Final answer:
To find the mass of oxygen in 25.0 g of KMnO4, calculate 40.5% of 25.0 g, which gives approximately 10.1 g. This is closest to option D) 10.6 g.
Step-by-step explanation:
To determine the mass of oxygen in 25.0 g of potassium permanganate (KMnO4), we first need to calculate the molar mass of KMnO4.
Potassium (K) = 39.10 g/mol
Manganese (Mn) = 54.94 g/mol
Oxygen (O) = 16.00 g/mol (since there are 4 oxygen atoms in KMnO4, 16.00 g/mol × 4 = 64.00 g/mol)
Total molar mass of KMnO4 = 39.10 g/mol (K) + 54.94 g/mol (Mn) + 64.00 g/mol (O) = 158.04 g/mol
The proportion of oxygen's mass in KMnO4 is 64.00 g/mol divided by the total molar mass of KMnO4, which is 64.00 g/158.04 g = 0.405 (or 40.5%).

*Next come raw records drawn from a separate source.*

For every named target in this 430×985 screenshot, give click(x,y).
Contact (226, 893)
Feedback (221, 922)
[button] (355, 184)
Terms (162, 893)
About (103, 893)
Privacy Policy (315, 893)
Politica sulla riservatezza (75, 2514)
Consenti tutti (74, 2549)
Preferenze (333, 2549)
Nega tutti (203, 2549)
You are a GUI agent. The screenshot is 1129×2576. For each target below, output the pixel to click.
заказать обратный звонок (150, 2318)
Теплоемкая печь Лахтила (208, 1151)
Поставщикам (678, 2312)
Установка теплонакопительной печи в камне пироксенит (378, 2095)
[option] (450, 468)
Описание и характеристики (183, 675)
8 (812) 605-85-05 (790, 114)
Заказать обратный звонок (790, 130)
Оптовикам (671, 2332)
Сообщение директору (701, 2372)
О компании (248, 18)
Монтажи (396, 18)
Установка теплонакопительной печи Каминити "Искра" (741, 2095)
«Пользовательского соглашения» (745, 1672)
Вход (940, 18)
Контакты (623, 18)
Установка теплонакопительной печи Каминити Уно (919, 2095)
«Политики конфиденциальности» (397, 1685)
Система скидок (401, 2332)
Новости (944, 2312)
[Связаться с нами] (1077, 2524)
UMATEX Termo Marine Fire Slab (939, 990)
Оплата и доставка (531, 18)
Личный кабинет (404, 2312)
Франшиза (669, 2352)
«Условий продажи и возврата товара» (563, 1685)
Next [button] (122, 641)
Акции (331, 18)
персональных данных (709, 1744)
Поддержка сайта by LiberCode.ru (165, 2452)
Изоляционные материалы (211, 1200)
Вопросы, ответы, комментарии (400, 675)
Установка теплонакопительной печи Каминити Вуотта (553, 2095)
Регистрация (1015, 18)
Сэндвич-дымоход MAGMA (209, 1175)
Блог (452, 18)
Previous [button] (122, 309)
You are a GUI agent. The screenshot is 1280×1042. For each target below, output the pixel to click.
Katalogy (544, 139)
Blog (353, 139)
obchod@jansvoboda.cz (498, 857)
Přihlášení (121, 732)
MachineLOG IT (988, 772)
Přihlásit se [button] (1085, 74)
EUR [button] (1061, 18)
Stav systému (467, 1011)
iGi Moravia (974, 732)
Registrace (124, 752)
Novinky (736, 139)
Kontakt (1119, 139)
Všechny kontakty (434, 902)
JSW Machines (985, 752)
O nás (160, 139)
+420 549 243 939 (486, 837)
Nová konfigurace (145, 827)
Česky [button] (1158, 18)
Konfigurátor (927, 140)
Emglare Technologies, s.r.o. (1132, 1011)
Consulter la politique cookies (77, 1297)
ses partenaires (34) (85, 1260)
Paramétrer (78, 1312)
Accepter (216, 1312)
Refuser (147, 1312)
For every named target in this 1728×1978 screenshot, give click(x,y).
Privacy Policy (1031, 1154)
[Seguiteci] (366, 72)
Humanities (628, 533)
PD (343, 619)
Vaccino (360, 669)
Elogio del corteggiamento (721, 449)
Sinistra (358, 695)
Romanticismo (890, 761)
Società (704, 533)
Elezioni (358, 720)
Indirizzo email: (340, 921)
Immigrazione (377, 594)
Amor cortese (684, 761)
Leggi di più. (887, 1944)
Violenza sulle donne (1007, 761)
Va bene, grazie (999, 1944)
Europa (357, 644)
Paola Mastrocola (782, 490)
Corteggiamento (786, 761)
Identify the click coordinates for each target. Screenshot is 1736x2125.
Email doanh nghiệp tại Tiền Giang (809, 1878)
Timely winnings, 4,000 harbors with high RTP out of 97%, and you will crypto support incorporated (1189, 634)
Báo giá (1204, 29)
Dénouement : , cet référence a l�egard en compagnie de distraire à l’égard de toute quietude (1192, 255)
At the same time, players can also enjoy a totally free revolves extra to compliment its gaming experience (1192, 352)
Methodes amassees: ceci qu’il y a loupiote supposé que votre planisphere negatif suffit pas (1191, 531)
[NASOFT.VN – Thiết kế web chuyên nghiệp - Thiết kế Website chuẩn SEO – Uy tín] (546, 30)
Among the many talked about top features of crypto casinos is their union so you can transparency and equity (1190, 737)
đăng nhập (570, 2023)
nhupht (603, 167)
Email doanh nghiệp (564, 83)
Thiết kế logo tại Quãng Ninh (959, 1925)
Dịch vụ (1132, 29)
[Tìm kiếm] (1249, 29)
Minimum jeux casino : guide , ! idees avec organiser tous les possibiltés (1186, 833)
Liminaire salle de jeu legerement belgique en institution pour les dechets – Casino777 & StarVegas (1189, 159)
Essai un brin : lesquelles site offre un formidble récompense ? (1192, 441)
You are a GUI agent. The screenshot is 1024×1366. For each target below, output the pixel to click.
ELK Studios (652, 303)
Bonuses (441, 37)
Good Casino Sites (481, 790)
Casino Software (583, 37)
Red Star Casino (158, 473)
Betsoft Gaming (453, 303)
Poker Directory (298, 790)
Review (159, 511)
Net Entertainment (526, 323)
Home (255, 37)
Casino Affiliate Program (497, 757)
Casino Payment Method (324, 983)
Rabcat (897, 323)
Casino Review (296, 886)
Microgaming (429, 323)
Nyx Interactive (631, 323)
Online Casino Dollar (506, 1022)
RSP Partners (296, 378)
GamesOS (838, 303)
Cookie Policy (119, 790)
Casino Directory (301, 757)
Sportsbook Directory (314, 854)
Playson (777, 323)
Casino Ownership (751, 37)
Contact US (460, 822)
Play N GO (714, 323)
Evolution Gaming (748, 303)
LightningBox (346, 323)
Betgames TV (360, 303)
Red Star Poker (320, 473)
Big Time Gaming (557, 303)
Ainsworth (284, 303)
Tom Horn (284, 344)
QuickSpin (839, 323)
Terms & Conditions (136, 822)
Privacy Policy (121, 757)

Therefore, the mass of oxygen in 25.0 g of KMnO4 is 40.5% of 25.0 g, which is:
25.0 g × 0.405 = 10.125 g, which we can round to 10.1 g. This value is closest to option D) 10.6 g, but since option D is not an exact match, it is important to consider that the closest match may depend on rounding or significant figures used in the calculation.